Equating "algebraic effects" with "continuations" is like saying "if" is just "goto" (which isn't even true, e.g., an if can turn into a cmov or whatever).

The only mystique around algebraic effects is the same mystique there is around monads. I don't know if people have started equating algebraic effects to burritos yet but that's a pretty good way to take something simple and turn it into something confusing.

> Equating "algebraic effects" with "continuations" is like saying "if" is just "goto"

Fair enough. But are you responding to something I said? I didn't make that equation.

> The only mystique around algebraic effects is the same mystique there is around monads. I don't know if people have started equating algebraic effects to burritos yet but that's a pretty good way to take something simple and turn it into something confusing.

Ah, are you saying that fundamentally there isn't really much to algebraic effects and they're much simpler than they're made out to be? If so then it perhaps we agree?

We disagree that they're just continuations (only one of many possible implementation strategies) but agree they're nothing special ;)

I don't think I said they're just continuations. In fact I'm trying to make the point that they're mostly just function calls (and I think in my career I've come across one case where I wanted something beyond function calls (for a constraint solver)). There are "multi-shot" continuations (whether you consider that interface or implementation I don't really mind), which have behaviour than function calls can't express, but I don't know of any algebraic effects beyond that.

What do you think algebraic effects are, if they're not continuations?

EDIT: Ah, based on your comment at https://news.ycombinator.com/item?id=48334737 you might say they're a feature of an intermediate language? So you might take a surface language and "compile to an intermediate language of lambda calculus + algebraic effects", without specifying how that intermediate language is implemented (because it may not even be implemented, per se).

They're really just a protocol. You can implement them in various ways. They will always be some sort of delimited continuations but a "function call" or continuation passing style or anything of the sort does not have to be involved at all.

For example, let us say I don't allow "multi-shot" continuations like in your library, and I'm implementing Algebraic Effects in my own interpreted language.

One way I can implement effects and handlers is to have a handlers get registered in a stack, then when an effect is triggered, save the IP and current stackframe, search for the right handler and jump to it. "resume" then just resets the stackframe, pushes a value into the stack, and sets the saved IP.

(Only saw your edit after posting, sorry, but yes)

> They're really just a protocol.

Thanks, that clarifies where you're coming from. Is it possible to specify this protocol somehow, by defining an interface for it?

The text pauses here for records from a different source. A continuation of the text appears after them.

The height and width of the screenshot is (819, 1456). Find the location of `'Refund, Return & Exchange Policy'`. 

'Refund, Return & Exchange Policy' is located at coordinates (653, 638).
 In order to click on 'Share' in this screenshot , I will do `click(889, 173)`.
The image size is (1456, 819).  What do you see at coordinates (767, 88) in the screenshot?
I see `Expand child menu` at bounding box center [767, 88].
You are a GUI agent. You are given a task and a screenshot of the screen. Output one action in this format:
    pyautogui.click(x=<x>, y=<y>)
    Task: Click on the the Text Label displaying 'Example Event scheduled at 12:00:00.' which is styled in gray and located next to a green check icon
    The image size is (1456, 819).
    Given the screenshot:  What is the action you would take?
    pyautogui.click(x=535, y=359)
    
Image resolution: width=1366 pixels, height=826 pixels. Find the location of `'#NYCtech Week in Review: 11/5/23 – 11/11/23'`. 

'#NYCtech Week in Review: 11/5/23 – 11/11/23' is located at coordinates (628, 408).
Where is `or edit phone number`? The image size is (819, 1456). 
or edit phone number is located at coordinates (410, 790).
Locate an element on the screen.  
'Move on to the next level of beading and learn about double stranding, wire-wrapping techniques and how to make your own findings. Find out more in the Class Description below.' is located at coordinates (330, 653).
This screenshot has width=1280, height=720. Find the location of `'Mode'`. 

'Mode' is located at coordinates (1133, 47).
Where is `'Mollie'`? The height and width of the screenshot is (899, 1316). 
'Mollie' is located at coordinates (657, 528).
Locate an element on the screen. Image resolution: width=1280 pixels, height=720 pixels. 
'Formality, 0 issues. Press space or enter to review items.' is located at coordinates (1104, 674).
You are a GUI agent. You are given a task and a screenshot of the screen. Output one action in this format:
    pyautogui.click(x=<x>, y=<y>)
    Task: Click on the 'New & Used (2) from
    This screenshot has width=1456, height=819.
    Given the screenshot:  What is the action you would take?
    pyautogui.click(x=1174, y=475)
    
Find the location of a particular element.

Or by extending lambda calculus with the bits it needs?

(Maybe that's what the Koka folks do in their papers, and if so feel free to say, "yeah read their papers").

I'm thinking a less formally than that. Protocol in a very layman-y "perform is supposed to do this, resume is supposed to do this".

For example, Koka compiles handlers differently depending if they do multi-shot continuations or not. It can do this because all that matters is "perform is supposed to do this, resume is supposed to do this", not what they turn into (same as "if" turning into "cmov" in certain cases). I think it uses a continuation-passing style sort of implementation, but I can't quite remember.

Daan's libhandler implements effects for C in an entirely different manner. It captures the stack much like my example or a stackful coroutine library would.

I'm sure there a formal definitions in both the koka papers and the libhandler paper, but I just skim that stuff ;)

> Protocol in a very layman-y "perform is supposed to do this, resume is supposed to do this".

OK, but at the very least it has two primitives "perform" and "resume"? And they're supposed to interact in some particular way?

Yeah, there's three things you're supposed to implement: try/handle, perform, and resume. The names can vary (e.g., perform is often called "raise" or "do"). They have well defined interactions.

I don't actually know what the original paper describing what algebraic effects are supposed to do is, I just know them informally from Koka, Effekt, etc.

Interesting, then I wonder if anyone has distinguished them from continuation "protocols" such as shift/reset and prompt/control. Thanks!

Bringing it back to my original point, I guess I'd say that if you already have function calls, exceptions and threading built in to the language then you don't need perform/resume except in niche cases (multi-shot continuations being the only case I know of, but I don't even know of many applications of those).